Matt slumped. "I'm sorry," he repeated, quietly.

Then he left, taking the last shreds of Foggy's happy afternoon with him.

\---------------

The problem was that throwing Matt out couldn't make Foggy unhear the things he'd said about Ray.

He found himself picking over Ray's casual conversation in search of discrepancies, calculating travel times and fretting at the extra twenty minutes that seemed to slip in now and then, wondering what exactly Ray did when his days off didn't match up with Foggy's own schedule, finding ways to casually read over Ray's shoulder when he was using his phone. It was true that Ray didn't talk as much about his new job as he'd talked about the warehouse, but Foggy had thought that was just because he'd settled into a comfortable routine and wasn't stewing in frustration anymore. No news was good news, right? Situation normal, nothing to worry about.

But what if it wasn't? What Ray was hiding something bloody and sharp-toothed behind Foggy's assumption of normalcy, like Matt and Daredevil all over again -- only worse, because Foggy should have known better the second time around.

The uncertainty ate at him like acid reflux.

Ray, not being an idiot, caught on that something was bothering Foggy, and his attempts to cheer him (homemade empanadas, a new Mayhem t-shirt, peeling that new t-shirt off Foggy with his teeth) up only made Foggy feel worse.

He lasted five days before he decided that fuck it, he wasn't Matt. He wasn't going to hug his worries to himself and stew in his own guilt until he pushed everyone who loved him away.

He'd just have to bring up Matt's concerns, with some reasonable justification for why Matt would even know the street names of small-time gang leaders, and then he and Ray could laugh everything off.

"So, uh, you remember Matt, my old law partner? Interrupted us last Saturday?" Foggy said that night as he set the containers of Chinese takeout -- hot and sour soup, fried dumplings, shrimp with peanuts, ginger beef -- onto the counter and slid onto one of the barstools.

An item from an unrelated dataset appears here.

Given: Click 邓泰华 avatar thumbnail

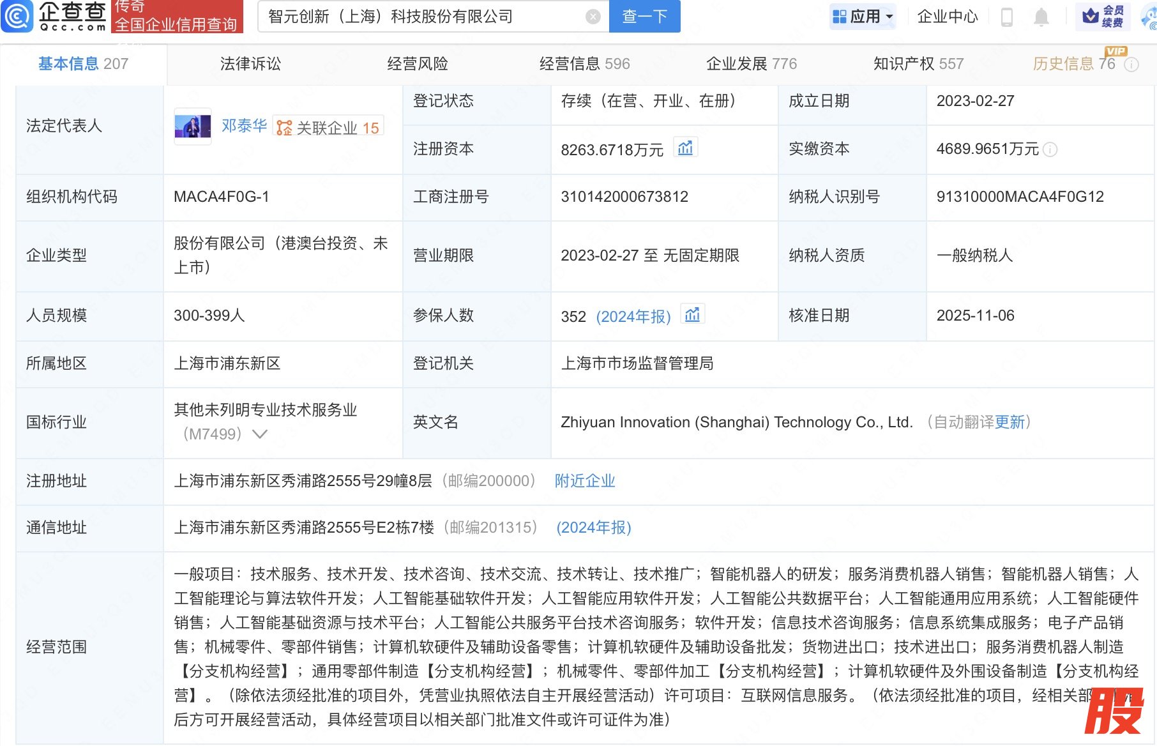Looking at the screenshot, I should 192,126.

Ray looked up from splitting his cheap bamboo chopsticks. "Yeah, what about him?"

"We talk now and then about professional stuff," Foggy said, "and he told me something that worried me a little. You remember Brett Mahoney from high school?"

Ray nodded.

"He's a police detective now, and he used to point me and Matt toward cases -- one step up from ambulance-chasing, I guess. Anyway, Matt's still in touch with him, and he said that Brett said there's been an increase in organized crime in Hell's Kitchen, between the waterfront and 8th Avenue. Thefts, fishy construction deals, shakedowns, that kind of thing. Apparently somebody's been organizing a bunch of the little splinter groups that survived Fisk and Castle: a person called the Rainmaker."

Ray paused in the middle of ladling soup into one of the oversized coffee mugs Foggy still hadn't gotten around to replacing with actual bowls. "Yeah?"

Was that just neutral interest, or did he sound wary?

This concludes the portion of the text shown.